Рабочий Шевырев (Арцыбашев) - страница 32

— Я достану, Максимовна, — глядя в пол и страшно стесняясь, пробормотал Аладьев.

Старуха пристально посмотрела на него, но не разглядела выражения лица.

— Вы? Да у вас у самих ничего нету…

— Да я достану… Займу у одного приятеля… Вы уж сегодня их не трогайте, а я сбегаю, тут недалеко… Да… вы им уж и чаю дайте и огня, а то у них… Вон чай, сахар, булки, возьмите мои… А я побегу…

Максимовна молча смотрела на него. Потом вздохнула, ничего не сказала, забрала чай и сахар и ушла, покачивая седой головой.

Аладьев смущенно постоял посреди комнаты. Ему почему-то казалось, будто он поступил неловко. Но он не думал, почему это так, а просто размышлял, где бы скорее достать денег. И сейчас же, торопливо надев пальто и шапку, побежал из квартиры, через три ступени шагая длинными ногами.

VIII

Часов в семь пришел лавочник.

Он долго стучал в коридоре новыми калошами, старательно и с напряжением вытер платком красное лицо и, осторожно поскрипывая на ходу, прошел в комнату Оленьки.

Там Максимовна уже приготовила самовар, водку и селедку на тарелке. Оленька сидела у стола прямо, как былинка, и большими тоскливыми глазами смотрела на дверь.

— Оленька, а посмотри, какой гость к нам пожаловал! — сказала Максимовна таким неестественно умильным голосом, каким говорят с детьми.

Лавочник вошел, ступая так, точно шел по льду в лакированных сапогах.

— Здравствуйте, — сказал он, подавая большую потную руку с несгибающимися перстами.

Оленька молча и не подымая глаз подала тонкие бледные пальцы. Видно было, как горело ее опущенное лицо и трудно дышала невысокая, еще совсем девичья грудь.

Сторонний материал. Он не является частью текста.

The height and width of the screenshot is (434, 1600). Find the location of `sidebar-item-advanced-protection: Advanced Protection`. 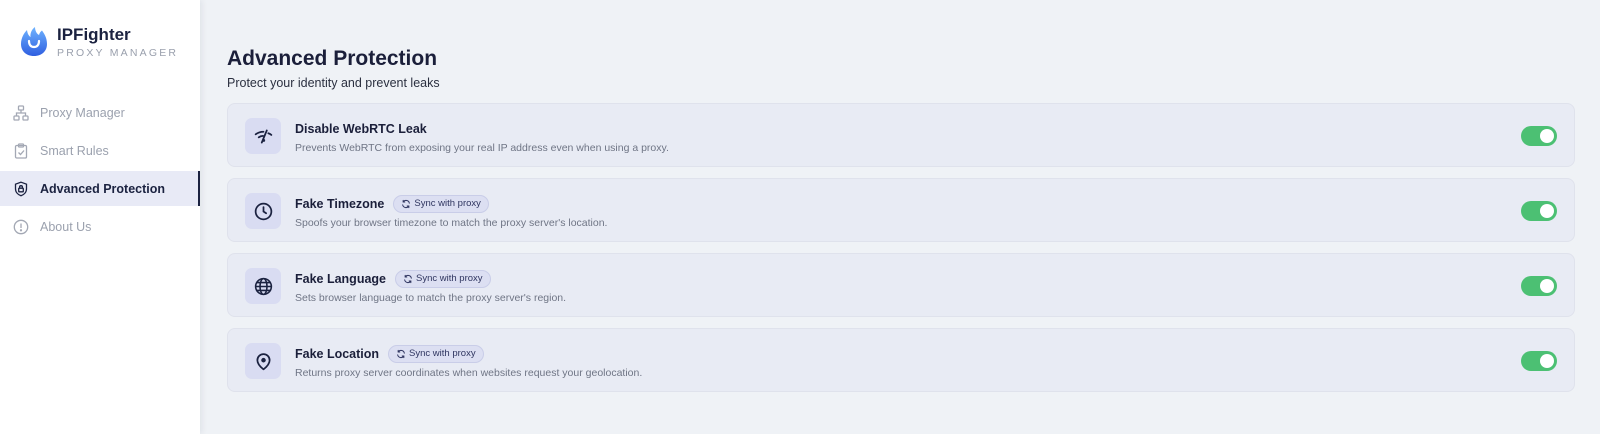

sidebar-item-advanced-protection: Advanced Protection is located at coordinates (100, 188).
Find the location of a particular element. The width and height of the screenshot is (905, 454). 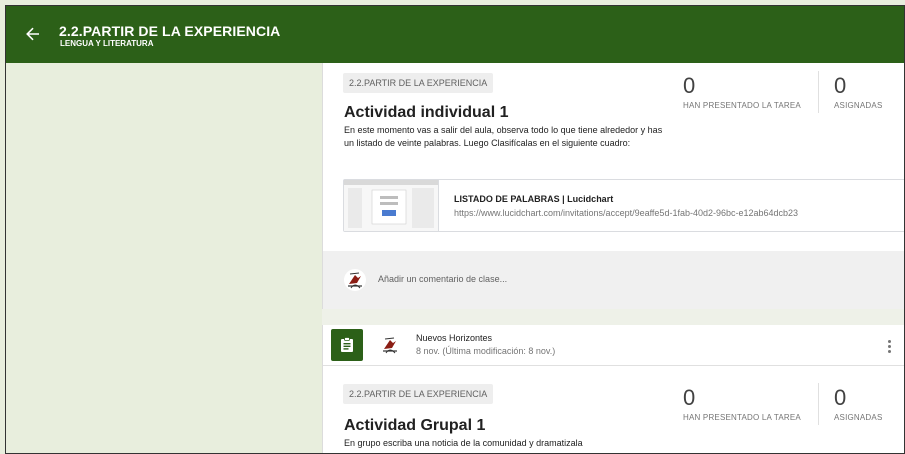

assignment-icon-badge is located at coordinates (347, 345).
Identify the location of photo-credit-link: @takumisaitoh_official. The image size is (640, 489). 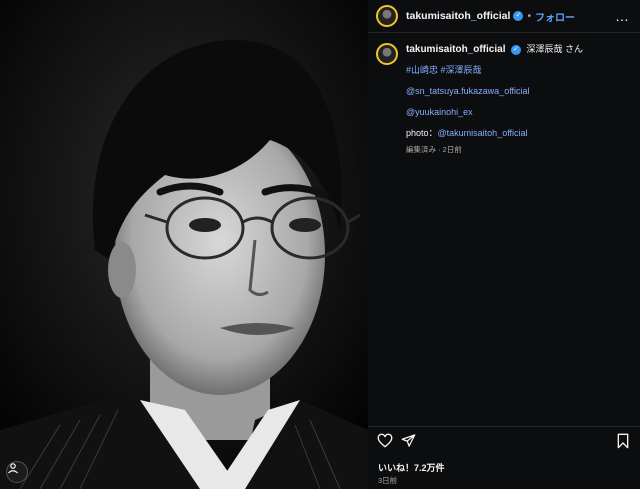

— Ну, вот… Вы тут поговорите, поболтайте, а я насчет чайку похлопочу… — тем же неестественным тоном сказала Максимовна и ушла, плотно затворив дверь. У себя в кухне она остановилась, задумалась и вздохнула. Та же суровая, почти грозная жалость была на ее сухом слепом лице.

Оленька сидела у стола, положив на него руку, и изгиб этой руки был тонок и чист, как мраморный. Лавочник сидел напротив, грузно придавив стул своим громадным, как куль муки, телом. Глазки у него были серые, маленькие, как щелки, но смотрели остро и жадно, по-звериному. До сих пор он видал Оленьку только в церкви да у себя в лавке, куда она забегала на минутку. Теперь разглядывал внимательно и подробно, точно прицениваясь к вещи. Оленька чувствовала его глазки на своей груди, на ногах и лице, и это бледное лицо горело страхом и стыдом.

Она была тоненькая, нежная и слабая. Странно было думать, что ее хрупкое тело может служить для грубых и грязных животных отправлений. И в этой слабости, чистоте и беспомощности было что-то неуловимо сладострастное для толстого, сального, задыхающегося от массы нечистой крови зверя. Глазки лавочника подернулись мутной влагой, и вдруг он весь раздулся, точно стал больше и толще.